Viene esto a cuento de la arremetida de Barragán, portavoz parlamentario del nacionalismo y dos piedras, contra Román Rodríguez por sus críticas a CC. Dijo que Román las hace por odio a la coalición nacionalista con lo que se sitúa el dicho Barragán en el nivel más bajo de la argumentación política. El odio quizá no esté fuera de lugar en los pueblos chicos, donde con frecuencia emergen animadversiones familiares heredadas de los abuelos, pero no nos vale a escala regional; salvo, claro, en los editoriales pepitianos.

Quiero decir que, a estas alturas, poco interesa que haya o no odio o amor y sí que las críticas tengan fundamento objetivo. Esto es lo que habría que valorar. Sobre todo si quien sale con ésas es portavoz de la fuerza política que preside el Gobierno de Canarias.

En hablando de simpatías o de antipatías, les pondré el caso práctico de José Miguel Suárez Gil, vicepresidente de la Cámara de Comercio de Gran Canaria. Suárez Gil obtuvo contra CANARIAS AHORA y contra mí una sentencia condenatoria en primera instancia en defensa de su honor. Hubo recurso y tanto este periódico como yo resultamos absueltos. Suárez Gil recurrió al Supremo que no sólo ratificó la absolución sino que lo condenó al pago de las costas.

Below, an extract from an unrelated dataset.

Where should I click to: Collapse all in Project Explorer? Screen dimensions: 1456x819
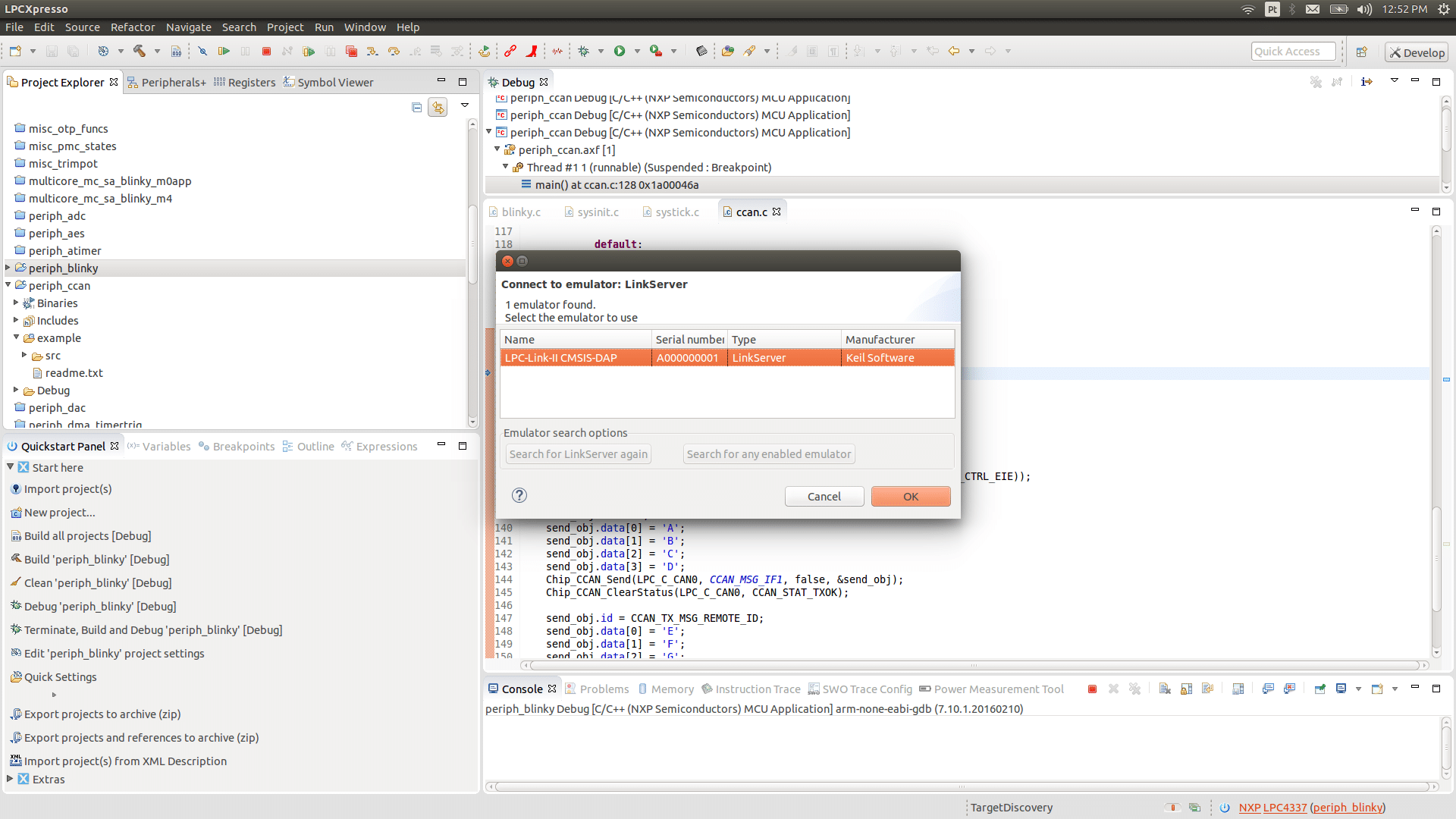click(x=416, y=108)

Durante todo ese tiempo tuve entre mis papeles notas acerca de su comportamiento con la que fuera su mujer. Prefiero no entrar en detalles y limitarme a que en el acuerdo de divorcio Suárez Gil firmó un pagaré que lo obligaba a un determinado pago. Se venció el plazo y el banco no lo abonó por orden suya y le cargó a ella los gastos de devolución. Hubo juicio y el juez le ordenó pagar, cosa que no ha hecho según he podido saber.

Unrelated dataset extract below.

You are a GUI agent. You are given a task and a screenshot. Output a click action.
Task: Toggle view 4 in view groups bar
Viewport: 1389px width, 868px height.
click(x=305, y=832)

No utilicé esta información porque, en principio, aparte de la incomodidad que me producen estas cosas, la consideré (sin pensármelo mucho, también es verdad) asunto de su vida privada. Que lo es hasta cierto punto porque Suárez Gil es hombre público, representante del empresariado al que, como tal, debe exigírsele un grado de ejemplaridad suficiente para cumplir los compromisos asumidos y más si hay de por medio un pronunciamiento judicial en ese sentido. Poco importa que mi aprecio por el personaje sea el que es: lo que interesa es si el hecho es cierto y si, de serlo, como he podido comprobar, resulta de recibo semejante conducta en un representante oficial del empresariado y de una institución como la Cámara de Comercio. No hay delito ni es nada que no ocurra todos los días, bien sabemos; tampoco entro en sus razones, pero convendrán en que deja mucho que desear por su significación social como representante, se quiera o no, de un colectivo.